PROBLEM TO SOLVE.
Can you transcribe the material below line for line, without changing a single character?

LISTED ENTRIES.

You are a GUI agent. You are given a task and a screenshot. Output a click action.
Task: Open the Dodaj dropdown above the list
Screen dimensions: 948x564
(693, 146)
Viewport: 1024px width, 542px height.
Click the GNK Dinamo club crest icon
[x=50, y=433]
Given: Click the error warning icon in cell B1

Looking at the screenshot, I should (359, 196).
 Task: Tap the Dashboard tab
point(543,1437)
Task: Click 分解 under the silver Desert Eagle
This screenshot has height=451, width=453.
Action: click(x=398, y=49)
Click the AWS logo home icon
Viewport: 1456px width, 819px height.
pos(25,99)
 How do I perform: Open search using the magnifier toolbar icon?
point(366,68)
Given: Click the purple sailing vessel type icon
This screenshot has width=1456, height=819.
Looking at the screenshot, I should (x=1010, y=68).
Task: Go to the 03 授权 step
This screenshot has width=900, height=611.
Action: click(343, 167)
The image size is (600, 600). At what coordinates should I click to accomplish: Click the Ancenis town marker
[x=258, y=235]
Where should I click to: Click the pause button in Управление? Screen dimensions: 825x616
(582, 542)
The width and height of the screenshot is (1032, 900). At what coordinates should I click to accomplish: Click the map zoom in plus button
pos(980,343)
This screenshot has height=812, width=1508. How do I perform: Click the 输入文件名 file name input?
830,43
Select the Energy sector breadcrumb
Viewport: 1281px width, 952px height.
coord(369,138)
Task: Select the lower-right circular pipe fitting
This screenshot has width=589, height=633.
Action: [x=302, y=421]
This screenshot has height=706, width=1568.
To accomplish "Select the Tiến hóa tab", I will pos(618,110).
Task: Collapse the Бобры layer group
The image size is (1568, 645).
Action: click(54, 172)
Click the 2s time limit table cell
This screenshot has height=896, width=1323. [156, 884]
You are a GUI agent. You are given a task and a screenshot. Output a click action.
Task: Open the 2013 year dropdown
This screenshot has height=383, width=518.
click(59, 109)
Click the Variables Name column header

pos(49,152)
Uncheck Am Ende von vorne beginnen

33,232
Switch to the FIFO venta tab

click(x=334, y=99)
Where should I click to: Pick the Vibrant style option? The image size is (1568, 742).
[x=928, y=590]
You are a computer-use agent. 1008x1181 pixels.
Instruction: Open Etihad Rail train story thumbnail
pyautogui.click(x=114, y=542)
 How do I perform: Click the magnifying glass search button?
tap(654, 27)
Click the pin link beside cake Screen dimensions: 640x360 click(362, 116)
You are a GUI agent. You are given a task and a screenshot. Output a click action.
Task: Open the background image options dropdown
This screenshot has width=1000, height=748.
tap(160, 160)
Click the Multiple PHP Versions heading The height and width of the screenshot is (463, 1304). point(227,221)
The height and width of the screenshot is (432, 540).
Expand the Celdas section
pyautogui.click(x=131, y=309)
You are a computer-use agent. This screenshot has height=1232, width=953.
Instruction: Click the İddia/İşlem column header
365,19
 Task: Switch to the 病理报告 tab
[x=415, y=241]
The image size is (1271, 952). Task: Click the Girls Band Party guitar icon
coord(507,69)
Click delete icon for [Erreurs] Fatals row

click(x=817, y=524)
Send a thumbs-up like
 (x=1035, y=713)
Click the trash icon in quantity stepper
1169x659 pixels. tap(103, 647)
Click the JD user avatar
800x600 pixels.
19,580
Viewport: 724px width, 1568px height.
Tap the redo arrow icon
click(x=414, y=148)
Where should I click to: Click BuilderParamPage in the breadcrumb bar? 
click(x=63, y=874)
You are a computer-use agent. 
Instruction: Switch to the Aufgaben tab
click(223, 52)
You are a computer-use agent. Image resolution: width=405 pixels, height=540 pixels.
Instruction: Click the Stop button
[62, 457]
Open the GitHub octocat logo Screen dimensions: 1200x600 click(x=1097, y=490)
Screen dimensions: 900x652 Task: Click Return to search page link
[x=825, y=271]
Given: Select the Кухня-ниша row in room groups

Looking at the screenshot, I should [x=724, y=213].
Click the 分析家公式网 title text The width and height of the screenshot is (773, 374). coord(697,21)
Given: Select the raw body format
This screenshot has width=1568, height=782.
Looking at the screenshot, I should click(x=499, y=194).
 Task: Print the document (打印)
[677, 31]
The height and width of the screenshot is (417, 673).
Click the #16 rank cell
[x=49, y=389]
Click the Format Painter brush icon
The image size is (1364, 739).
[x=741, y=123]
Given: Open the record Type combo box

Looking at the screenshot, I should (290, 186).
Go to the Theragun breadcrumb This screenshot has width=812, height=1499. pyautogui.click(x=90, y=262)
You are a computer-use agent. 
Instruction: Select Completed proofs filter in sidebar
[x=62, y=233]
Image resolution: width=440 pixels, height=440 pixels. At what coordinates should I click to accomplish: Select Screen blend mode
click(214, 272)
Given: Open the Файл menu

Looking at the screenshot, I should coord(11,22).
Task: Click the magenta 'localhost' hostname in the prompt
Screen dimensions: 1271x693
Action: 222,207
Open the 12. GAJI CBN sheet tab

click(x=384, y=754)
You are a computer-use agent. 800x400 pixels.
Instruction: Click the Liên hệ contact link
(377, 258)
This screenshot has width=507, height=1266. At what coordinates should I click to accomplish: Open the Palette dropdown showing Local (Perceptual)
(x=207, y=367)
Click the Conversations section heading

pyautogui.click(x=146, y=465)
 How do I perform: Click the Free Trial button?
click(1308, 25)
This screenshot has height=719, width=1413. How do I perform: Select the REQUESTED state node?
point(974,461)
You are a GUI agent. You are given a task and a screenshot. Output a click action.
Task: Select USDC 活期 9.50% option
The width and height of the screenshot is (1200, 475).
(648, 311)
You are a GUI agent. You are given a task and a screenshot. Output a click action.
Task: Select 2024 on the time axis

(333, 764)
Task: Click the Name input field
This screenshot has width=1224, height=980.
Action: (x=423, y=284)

WRITTEN ANSWER.
You are a GUI agent. You are given a task and a screenshot. Output a click action.
Task: Open the Dodaj dropdown above the list
Screen dimensions: 948x564
(693, 146)
Viewport: 1024px width, 542px height.
Click the GNK Dinamo club crest icon
[x=50, y=433]
Given: Click the error warning icon in cell B1

Looking at the screenshot, I should (359, 196).
 Task: Tap the Dashboard tab
point(543,1437)
Task: Click 分解 under the silver Desert Eagle
This screenshot has height=451, width=453.
Action: click(x=398, y=49)
Click the AWS logo home icon
Viewport: 1456px width, 819px height.
pos(25,99)
 How do I perform: Open search using the magnifier toolbar icon?
point(366,68)
Given: Click the purple sailing vessel type icon
This screenshot has width=1456, height=819.
Looking at the screenshot, I should (x=1010, y=68).
Task: Go to the 03 授权 step
This screenshot has width=900, height=611.
Action: click(343, 167)
The image size is (600, 600). At what coordinates should I click to accomplish: Click the Ancenis town marker
[x=258, y=235]
Where should I click to: Click the pause button in Управление? Screen dimensions: 825x616
(582, 542)
The width and height of the screenshot is (1032, 900). At what coordinates should I click to accomplish: Click the map zoom in plus button
pos(980,343)
This screenshot has height=812, width=1508. How do I perform: Click the 输入文件名 file name input?
830,43
Select the Energy sector breadcrumb
Viewport: 1281px width, 952px height.
coord(369,138)
Task: Select the lower-right circular pipe fitting
This screenshot has width=589, height=633.
Action: [x=302, y=421]
This screenshot has height=706, width=1568.
To accomplish "Select the Tiến hóa tab", I will pos(618,110).
Task: Collapse the Бобры layer group
The image size is (1568, 645).
Action: click(54, 172)
Click the 2s time limit table cell
This screenshot has height=896, width=1323. [156, 884]
You are a GUI agent. You are given a task and a screenshot. Output a click action.
Task: Open the 2013 year dropdown
This screenshot has height=383, width=518.
click(59, 109)
Click the Variables Name column header

pos(49,152)
Uncheck Am Ende von vorne beginnen

33,232
Switch to the FIFO venta tab

click(x=334, y=99)
Where should I click to: Pick the Vibrant style option? The image size is (1568, 742).
[x=928, y=590]
You are a computer-use agent. 1008x1181 pixels.
Instruction: Open Etihad Rail train story thumbnail
pyautogui.click(x=114, y=542)
 How do I perform: Click the magnifying glass search button?
tap(654, 27)
Click the pin link beside cake Screen dimensions: 640x360 click(362, 116)
You are a GUI agent. You are given a task and a screenshot. Output a click action.
Task: Open the background image options dropdown
This screenshot has width=1000, height=748.
tap(160, 160)
Click the Multiple PHP Versions heading The height and width of the screenshot is (463, 1304). point(227,221)
The height and width of the screenshot is (432, 540).
Expand the Celdas section
pyautogui.click(x=131, y=309)
You are a computer-use agent. This screenshot has height=1232, width=953.
Instruction: Click the İddia/İşlem column header
365,19
 Task: Switch to the 病理报告 tab
[x=415, y=241]
The image size is (1271, 952). Task: Click the Girls Band Party guitar icon
coord(507,69)
Click delete icon for [Erreurs] Fatals row

click(x=817, y=524)
Send a thumbs-up like
 (x=1035, y=713)
Click the trash icon in quantity stepper
1169x659 pixels. tap(103, 647)
Click the JD user avatar
800x600 pixels.
19,580
Viewport: 724px width, 1568px height.
Tap the redo arrow icon
click(x=414, y=148)
Where should I click to: Click BuilderParamPage in the breadcrumb bar? 
click(x=63, y=874)
You are a computer-use agent. 
Instruction: Switch to the Aufgaben tab
click(223, 52)
You are a computer-use agent. Image resolution: width=405 pixels, height=540 pixels.
Instruction: Click the Stop button
[62, 457]
Open the GitHub octocat logo Screen dimensions: 1200x600 click(x=1097, y=490)
Screen dimensions: 900x652 Task: Click Return to search page link
[x=825, y=271]
Given: Select the Кухня-ниша row in room groups

Looking at the screenshot, I should [x=724, y=213].
Click the 分析家公式网 title text The width and height of the screenshot is (773, 374). coord(697,21)
Given: Select the raw body format
This screenshot has width=1568, height=782.
Looking at the screenshot, I should click(x=499, y=194).
 Task: Print the document (打印)
[677, 31]
The height and width of the screenshot is (417, 673).
Click the #16 rank cell
[x=49, y=389]
Click the Format Painter brush icon
The image size is (1364, 739).
[x=741, y=123]
Given: Open the record Type combo box

Looking at the screenshot, I should (290, 186).
Go to the Theragun breadcrumb This screenshot has width=812, height=1499. pyautogui.click(x=90, y=262)
You are a computer-use agent. 
Instruction: Select Completed proofs filter in sidebar
[x=62, y=233]
Image resolution: width=440 pixels, height=440 pixels. At what coordinates should I click to accomplish: Select Screen blend mode
click(214, 272)
Given: Open the Файл menu

Looking at the screenshot, I should coord(11,22).
Task: Click the magenta 'localhost' hostname in the prompt
Screen dimensions: 1271x693
Action: 222,207
Open the 12. GAJI CBN sheet tab

click(x=384, y=754)
You are a computer-use agent. 800x400 pixels.
Instruction: Click the Liên hệ contact link
(377, 258)
This screenshot has width=507, height=1266. At what coordinates should I click to accomplish: Open the Palette dropdown showing Local (Perceptual)
(x=207, y=367)
Click the Conversations section heading

pyautogui.click(x=146, y=465)
 How do I perform: Click the Free Trial button?
click(1308, 25)
This screenshot has height=719, width=1413. How do I perform: Select the REQUESTED state node?
point(974,461)
You are a GUI agent. You are given a task and a screenshot. Output a click action.
Task: Select USDC 活期 9.50% option
The width and height of the screenshot is (1200, 475).
(648, 311)
You are a GUI agent. You are given a task and a screenshot. Output a click action.
Task: Select 2024 on the time axis

(333, 764)
Task: Click the Name input field
This screenshot has width=1224, height=980.
Action: (x=423, y=284)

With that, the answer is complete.